Location
- Batticaloa, Batticaloa District, Eastern Province Sri Lanka
- Coordinates: 7°43′12.10″N 81°42′05.60″E﻿ / ﻿7.7200278°N 81.7015556°E

Information
- School type: Public provincial 1C
- School district: Batticaloa Education Zone
- Authority: Eastern Provincial Council
- Principal: N. Durairajasingam

= Mahajana College, Batticaloa =

School in Batticaloa, Sri Lanka

Mahajana College is a provincial school in Batticaloa, Sri Lanka.

== History ==
The school was founded in 1875 by Rev. John Hilner. It was changed some time later to a teachers training college, but in 1925 became Arasadi Methodist Mission Tamil Mixed School. Ten years later it was changed to the Mahajana College, but in 1962 the college came under the government's national policy, and became the Arasadi Tamil Mixed School.

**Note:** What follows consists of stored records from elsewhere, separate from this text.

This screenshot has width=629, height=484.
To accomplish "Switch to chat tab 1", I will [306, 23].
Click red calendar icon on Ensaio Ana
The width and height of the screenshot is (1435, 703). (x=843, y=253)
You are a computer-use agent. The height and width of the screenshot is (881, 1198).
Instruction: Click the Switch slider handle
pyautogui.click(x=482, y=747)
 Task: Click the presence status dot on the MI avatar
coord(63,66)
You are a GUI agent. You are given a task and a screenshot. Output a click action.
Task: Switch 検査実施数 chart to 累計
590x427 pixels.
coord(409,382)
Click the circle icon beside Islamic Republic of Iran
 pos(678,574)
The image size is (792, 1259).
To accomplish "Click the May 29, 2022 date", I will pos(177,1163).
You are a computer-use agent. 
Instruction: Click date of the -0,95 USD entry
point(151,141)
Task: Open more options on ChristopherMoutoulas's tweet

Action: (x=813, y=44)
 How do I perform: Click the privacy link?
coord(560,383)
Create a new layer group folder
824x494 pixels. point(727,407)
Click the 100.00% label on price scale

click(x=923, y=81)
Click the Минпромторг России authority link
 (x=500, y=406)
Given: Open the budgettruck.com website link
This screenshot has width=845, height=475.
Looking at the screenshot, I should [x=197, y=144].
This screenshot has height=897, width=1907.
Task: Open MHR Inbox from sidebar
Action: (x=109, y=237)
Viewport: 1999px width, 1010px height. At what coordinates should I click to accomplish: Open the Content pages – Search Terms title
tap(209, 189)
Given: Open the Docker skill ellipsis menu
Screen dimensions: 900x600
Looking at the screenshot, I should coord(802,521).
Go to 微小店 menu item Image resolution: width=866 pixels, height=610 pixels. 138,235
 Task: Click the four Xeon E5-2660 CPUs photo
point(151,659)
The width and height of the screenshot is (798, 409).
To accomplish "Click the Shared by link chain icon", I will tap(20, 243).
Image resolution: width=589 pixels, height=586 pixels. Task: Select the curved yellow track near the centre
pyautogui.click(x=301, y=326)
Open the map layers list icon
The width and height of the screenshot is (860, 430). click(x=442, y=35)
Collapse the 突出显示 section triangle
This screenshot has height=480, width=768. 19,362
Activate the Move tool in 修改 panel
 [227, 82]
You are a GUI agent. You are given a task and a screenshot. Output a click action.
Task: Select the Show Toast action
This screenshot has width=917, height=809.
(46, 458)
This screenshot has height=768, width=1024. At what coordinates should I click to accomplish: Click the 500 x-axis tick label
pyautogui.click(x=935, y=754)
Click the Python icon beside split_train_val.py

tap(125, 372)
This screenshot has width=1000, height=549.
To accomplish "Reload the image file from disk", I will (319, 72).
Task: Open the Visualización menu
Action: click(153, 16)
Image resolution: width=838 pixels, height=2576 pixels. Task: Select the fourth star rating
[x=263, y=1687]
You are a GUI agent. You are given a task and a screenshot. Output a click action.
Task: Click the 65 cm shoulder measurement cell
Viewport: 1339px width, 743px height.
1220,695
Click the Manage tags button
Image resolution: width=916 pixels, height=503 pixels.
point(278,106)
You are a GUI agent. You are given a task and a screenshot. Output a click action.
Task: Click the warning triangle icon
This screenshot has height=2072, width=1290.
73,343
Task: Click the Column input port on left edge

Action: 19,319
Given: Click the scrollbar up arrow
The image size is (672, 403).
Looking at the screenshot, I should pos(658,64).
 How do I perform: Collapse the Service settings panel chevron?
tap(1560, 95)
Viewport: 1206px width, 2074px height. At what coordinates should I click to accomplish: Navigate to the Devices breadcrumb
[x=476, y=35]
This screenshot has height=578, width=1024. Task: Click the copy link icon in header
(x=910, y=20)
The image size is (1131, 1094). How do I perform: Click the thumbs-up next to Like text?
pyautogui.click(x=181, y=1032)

It was renamed Mahajana College in 1992.

The British Council of Sri Lanka honored the college in 2011 for providing a portfolio of evidence among the best ten submitted for the International School Award.

== Co-curricular activities ==
In 2016, students in the college's Environment Pioneer Student Group staged a World Environment Day "awareness walk" and street play to call attention to environmental protection. They also sold environmentally friendly bags to reduce the use of plastic bags.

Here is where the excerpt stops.